Kimi K2.6 earns a specialist win for agentic deployments. If your workflow requires coordinating parallel sub-tasks at scale — the kind of multi-agent orchestration that has redefined software development since agent architectures went mainstream in 2025 — K2.6’s native orchestration is meaningfully ahead of prompt-engineered equivalents on V4 or Maverick.
Llama 4 Maverick is the enterprise default where legal predictability matters more than benchmark rank. Meta’s support ecosystem is the largest of the three, the Llama license is understood by procurement teams, and Maverick’s 512K context lead is real. MegaOne AI tracks 139+ AI tools across 17 categories; Maverick already leads enterprise adoption metrics among Fortune 500 deployments. Brand recognition still moves procurement in 2026.
FAQ
Which model performs best on coding tasks?
DeepSeek V4 leads with a 72.1% SWE-bench Verified score, followed by Kimi K2.6 at 68.4% and Llama 4 Maverick at 64.9%. For agentic coding — multi-file edits, repository-scale refactors — Kimi K2.6’s sub-agent architecture narrows the practical gap considerably.
What does the Stanford 2.7% US-China MMLU gap mean?
Stanford’s HAI Institute found the average MMLU gap between top US-origin and China-origin frontier models compressed to 2.7 percentage points as of Q1 2026, down from 11.4 points in Q1 2024. DeepSeek V4 at 89.4% and Kimi K2.6 at 88.7% now sit above several US-origin models. On general reasoning benchmarks, the gap has effectively closed.

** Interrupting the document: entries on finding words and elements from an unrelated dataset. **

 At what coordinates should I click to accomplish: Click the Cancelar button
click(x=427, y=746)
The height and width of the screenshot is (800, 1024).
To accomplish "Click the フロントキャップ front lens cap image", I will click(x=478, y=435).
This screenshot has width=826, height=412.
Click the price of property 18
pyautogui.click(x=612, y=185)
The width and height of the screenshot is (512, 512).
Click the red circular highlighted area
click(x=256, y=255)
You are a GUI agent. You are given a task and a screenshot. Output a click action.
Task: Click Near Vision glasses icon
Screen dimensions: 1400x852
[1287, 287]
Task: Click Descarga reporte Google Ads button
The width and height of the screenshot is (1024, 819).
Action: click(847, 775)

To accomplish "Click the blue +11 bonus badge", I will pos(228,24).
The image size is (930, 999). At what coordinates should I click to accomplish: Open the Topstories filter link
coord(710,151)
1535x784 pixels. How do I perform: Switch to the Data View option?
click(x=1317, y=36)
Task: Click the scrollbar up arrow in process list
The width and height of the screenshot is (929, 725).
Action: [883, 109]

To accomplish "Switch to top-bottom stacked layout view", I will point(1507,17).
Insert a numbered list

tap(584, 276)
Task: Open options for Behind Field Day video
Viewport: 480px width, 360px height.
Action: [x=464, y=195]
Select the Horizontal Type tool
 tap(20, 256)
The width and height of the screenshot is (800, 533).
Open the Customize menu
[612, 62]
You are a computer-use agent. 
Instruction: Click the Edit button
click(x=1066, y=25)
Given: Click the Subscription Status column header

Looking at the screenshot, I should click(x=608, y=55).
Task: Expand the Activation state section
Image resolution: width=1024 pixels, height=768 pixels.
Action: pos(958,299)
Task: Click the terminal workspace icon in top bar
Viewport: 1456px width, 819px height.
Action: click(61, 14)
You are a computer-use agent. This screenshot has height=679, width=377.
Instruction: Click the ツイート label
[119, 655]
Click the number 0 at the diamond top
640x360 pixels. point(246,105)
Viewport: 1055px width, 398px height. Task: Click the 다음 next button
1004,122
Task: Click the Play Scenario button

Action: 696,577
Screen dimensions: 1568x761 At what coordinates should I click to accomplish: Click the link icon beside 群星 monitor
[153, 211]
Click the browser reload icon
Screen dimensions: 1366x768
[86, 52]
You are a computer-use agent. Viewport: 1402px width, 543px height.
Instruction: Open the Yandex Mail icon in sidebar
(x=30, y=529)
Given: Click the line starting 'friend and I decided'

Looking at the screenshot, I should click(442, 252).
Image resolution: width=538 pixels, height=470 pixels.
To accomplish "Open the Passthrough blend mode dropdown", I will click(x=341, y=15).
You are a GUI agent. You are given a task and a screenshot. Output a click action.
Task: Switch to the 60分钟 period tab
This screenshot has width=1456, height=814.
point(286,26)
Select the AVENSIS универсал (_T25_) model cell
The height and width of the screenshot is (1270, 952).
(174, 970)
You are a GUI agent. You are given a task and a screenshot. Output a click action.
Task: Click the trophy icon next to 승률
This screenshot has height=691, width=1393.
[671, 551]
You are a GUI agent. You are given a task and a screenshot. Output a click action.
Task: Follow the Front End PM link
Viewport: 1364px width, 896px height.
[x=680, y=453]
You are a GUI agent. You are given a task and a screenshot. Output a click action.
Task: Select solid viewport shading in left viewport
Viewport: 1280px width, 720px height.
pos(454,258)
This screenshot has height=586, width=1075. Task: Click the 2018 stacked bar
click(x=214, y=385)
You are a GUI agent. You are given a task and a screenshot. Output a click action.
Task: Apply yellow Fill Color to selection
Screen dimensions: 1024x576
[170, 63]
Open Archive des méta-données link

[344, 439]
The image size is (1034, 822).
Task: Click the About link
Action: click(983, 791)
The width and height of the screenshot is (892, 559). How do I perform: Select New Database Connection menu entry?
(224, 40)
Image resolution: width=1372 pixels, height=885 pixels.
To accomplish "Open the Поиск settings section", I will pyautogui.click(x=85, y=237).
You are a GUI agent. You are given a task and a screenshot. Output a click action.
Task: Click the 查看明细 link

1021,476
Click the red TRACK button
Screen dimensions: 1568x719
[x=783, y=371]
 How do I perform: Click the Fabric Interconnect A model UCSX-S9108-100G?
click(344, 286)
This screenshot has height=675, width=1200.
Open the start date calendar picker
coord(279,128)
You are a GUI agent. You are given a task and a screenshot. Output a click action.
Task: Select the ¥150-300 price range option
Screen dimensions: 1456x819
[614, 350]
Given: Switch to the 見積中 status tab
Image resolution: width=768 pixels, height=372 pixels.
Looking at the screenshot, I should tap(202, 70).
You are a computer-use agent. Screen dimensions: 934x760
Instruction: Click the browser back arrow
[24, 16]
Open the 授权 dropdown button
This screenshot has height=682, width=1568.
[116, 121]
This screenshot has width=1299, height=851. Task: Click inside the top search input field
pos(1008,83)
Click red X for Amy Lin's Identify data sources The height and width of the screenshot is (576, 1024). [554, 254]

Can I self-host DeepSeek V4 without H100s?
With INT4 quantization via llama.cpp, DeepSeek V4 is reportedly runnable on 8×A100 40GB GPUs — hardware 40–60% cheaper to rent than H100s. Expect roughly 30% throughput degradation versus FP16 on H100s. The MIT license permits all quantization and redistribution of modified weights without restriction.
Is Llama 4 truly open source?
No. The Llama 4 Community License is not OSI-approved open source. It prohibits using Llama outputs to train competing foundation models and caps free commercial use at 700M MAU. It is permissive for most deployments, but the “open source” label is a marketing claim that does not survive legal scrutiny.
Which model is cheapest for high-volume production?
DeepSeek V4 via OpenRouter: $0.14 per million input tokens, $0.28 per million output tokens. At one million output tokens per day — a reasonable RAG pipeline volume — V4 costs approximately $84/month versus Llama 4 Maverick’s $180/month and Kimi K2.6’s $480/month. Self-hosting V4 on owned hardware breaks even against API costs at roughly 8 million output tokens per day.